Salles insinuou que Prado teria colaborado com o assessor durante 13 anos e utilizado a filha deste para silenciar possíveis denúncias. O juiz, no entanto, destacou que os registros funcionais demonstram que José Renato ingressou na Assembleia Legislativa em dezembro de 2013 e saiu em abril de 2022, muito depois do início das alegações de crimes.
A análise do magistrado concluiu que as afirmações feitas por Salles foram não apenas descontextualizadas, mas também infundadas, levando à exploração da desinformação em um ambiente propenso a conflitos políticos.
Liberdade de Imprensa e Responsabilidade
Em relação ao portal de notícias que veiculou a entrevista, o TRE-SP decidiu que não houve negligência na cobertura do caso. O juiz afirmou que foi respeitada a liberdade de imprensa e que o veículo publicamente divulgou a nota de esclarecimento de André do Prado. A Justiça também se manifestou contra a retirada do conteúdo integral da entrevista, considerando que essa ação violaria a autonomia editorial do veículo de comunicação.

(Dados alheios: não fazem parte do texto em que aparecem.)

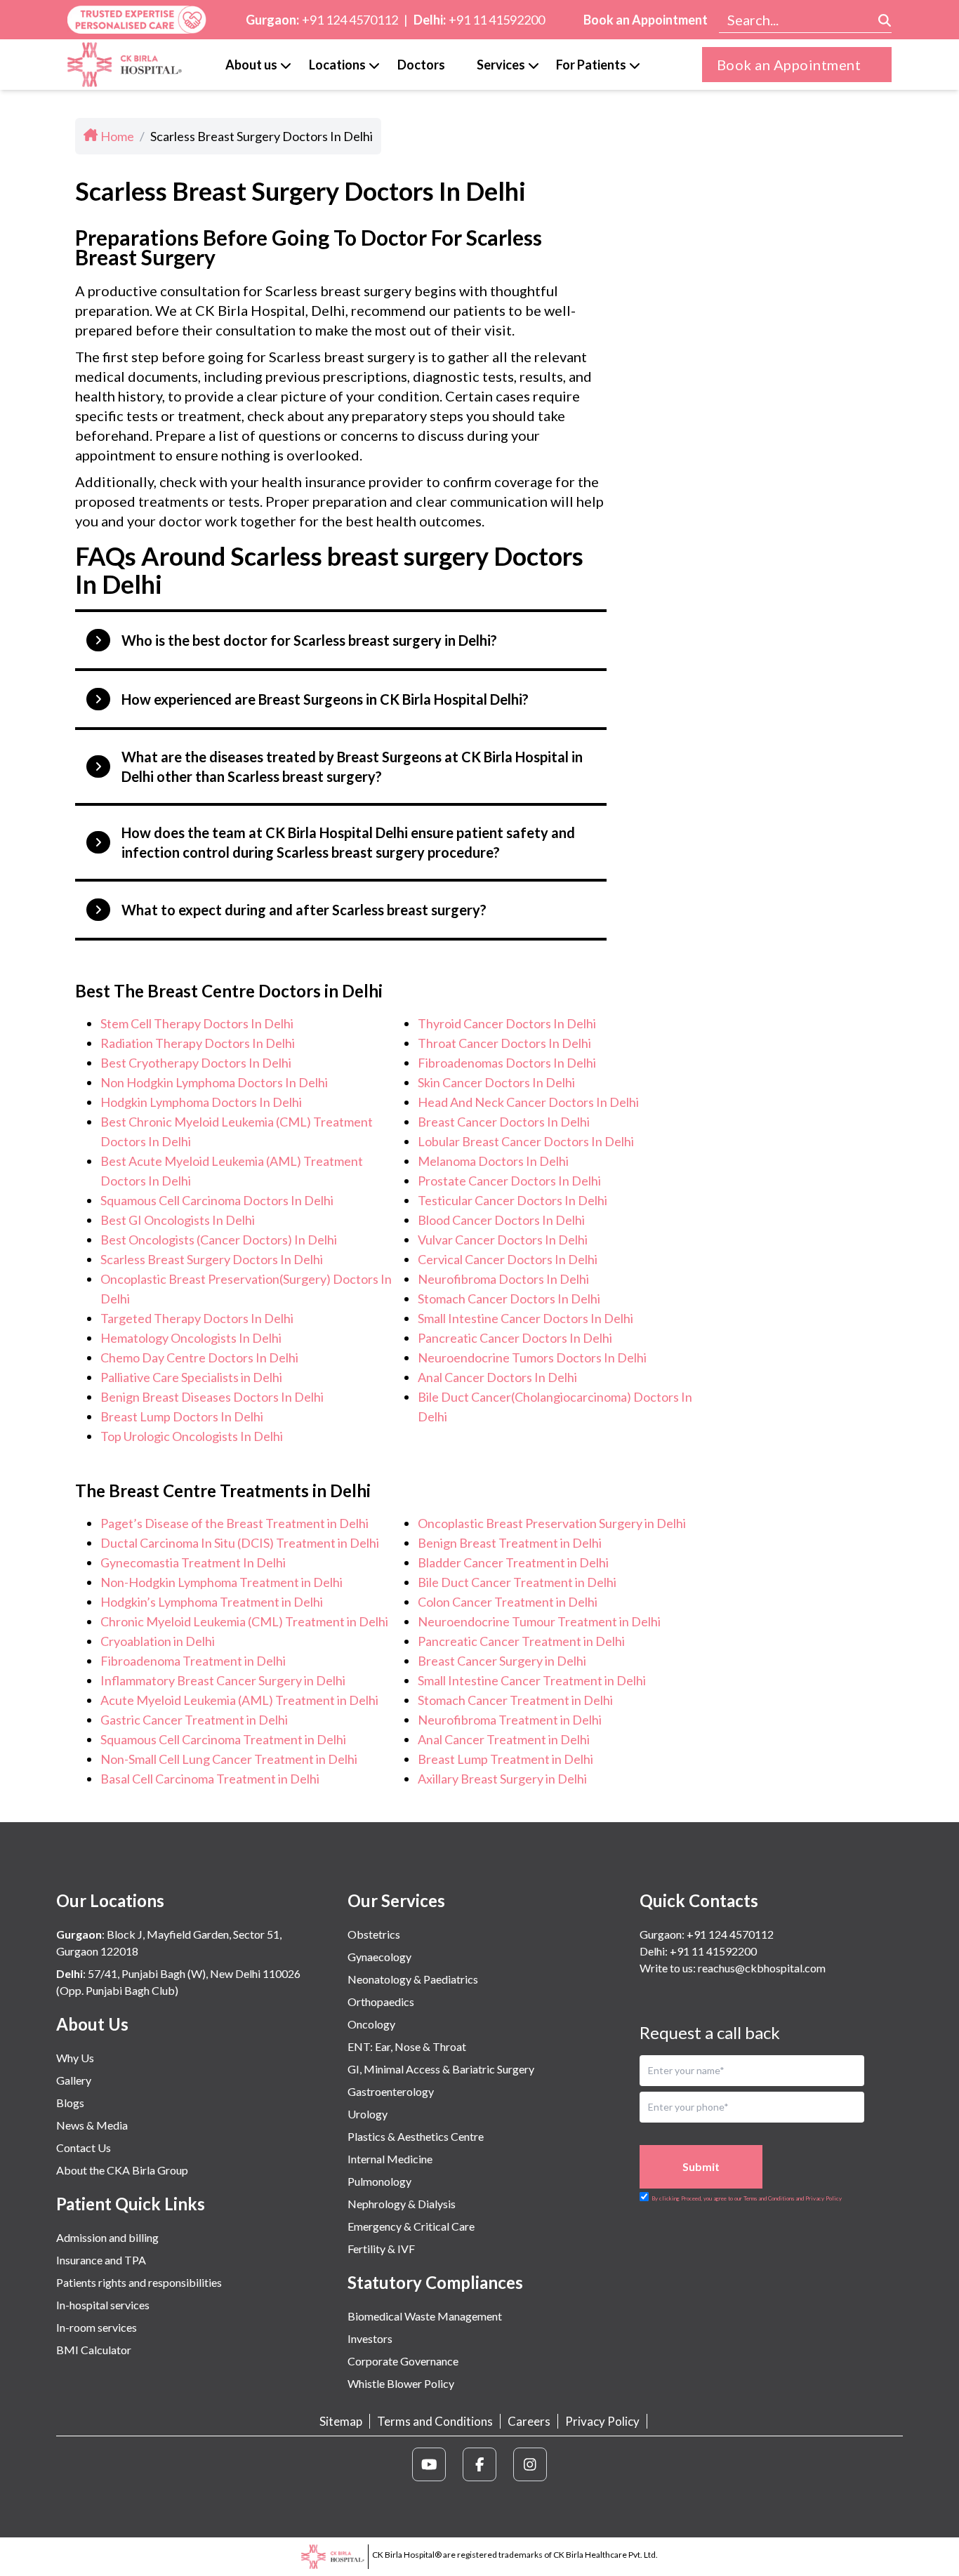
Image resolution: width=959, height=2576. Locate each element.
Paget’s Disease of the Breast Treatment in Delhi (234, 1523)
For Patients (591, 64)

Em um desdobramento adicional, a decisão judicial também determinou que três versões curtas dos vídeos, que distorciam os contextos das declarações, fossem removidas das plataformas, destacando a responsabilidade de empresas como Google e Facebook em garantir a aplicação da ordem judicial.
A penalização imposta serve como um alerta sobre as consequências do uso irresponsável da informação em campanhas eleitorais, ressaltando a necessidade de transparência e responsabilidade nas declarações públicas durante o período eleitoral.